Source passage ::
↓↓↓

Trustees are charged with protecting the settlor’s (known frequently as a trustor or grantor) assets. However, trustees are not immune from mistakes, whether intentional, through negligence or even naivete. Fiduciary misconduct is a driving force behind many types of trust disputes. Disputing a trustee’s actions or inactions, may be necessary when there is a breach of trust. Separately, disputing the validity of a trust may also be necessary if it was procured through undue influence or purportedly executed at a time when the settlor lacked capacity to execute the trust.

Primary Reasons Trust Disputes Arise

Some main types of challenges to trusts are listed below to provide context, followed by a number of specific challenges for reference.

  1. Breach of Fiduciary Duty. A trustee of a Florida trust is held to the highest standard of care, acting only for the benefit of the trust and its beneficiaries with competence, integrity, and diligence. Failure by a trustee to do so is a breach of fiduciary duty, and a the trustee risks removal, among other remedies available under the Florida Trust Code. 
  2. Trust Construction. These challenges revolve around the language or interpretation of the trust documents. There may be mistakes in the language or the language may be too complex for simple interpretation. For the trust to operate efficiently, it must be unambiguous.

↑↑↑

Dataset excerpt ::
↓↓↓

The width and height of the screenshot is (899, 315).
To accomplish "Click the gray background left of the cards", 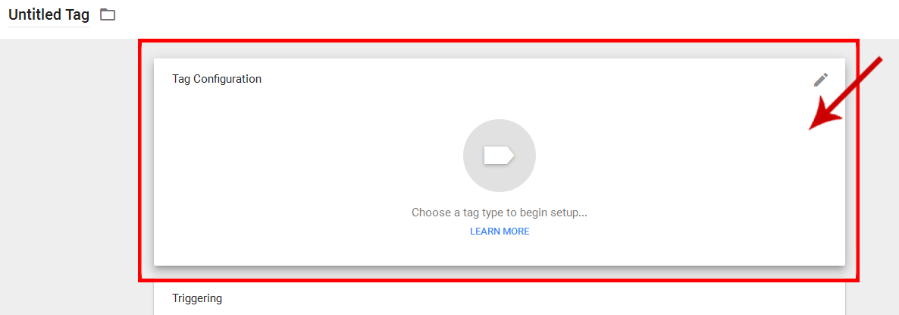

↑↑↑

Exercise instructions ::
[1] In the passage on trust disputes, what two other names does it give for a settlor?
[2] List the qualities that the passage on trust disputes says a Florida trustee must act with.
[3] Continue the passage on trust disputes after its last sentence.

Response list ::
[1] Trustor or grantor.

[2] Competence, integrity, and diligence.

[3]
  3. Trust Contests. Trust contests challenge the validity of the trust as a whole. A trust may be invalid based upon mistakes of fact or law in the trust documents. In other cases, the trust may be challenged based upon flaws in how the trust was created, such as undue influence, incapacity, etc., or how it fails to comply with the law; for example, placing illegal assets into the trust, failure to pay taxes, etc.
  4. Trust Accounting Disputes. Trustees are required to account to all qualified beneficiaries no less than annually in order to satisfy their fiduciary duties to provide an “accounting;” i.e., account for their actions. How, when, and what is reported may give rise to scrutiny and could be challenged in a Florida lawsuit.
  5. Removal of a Fiduciary or Agent. When trustees ignore their trust duties or carry out their duties in a negligent manner, legal intervention is required to have the trustee removed from their role as trustee.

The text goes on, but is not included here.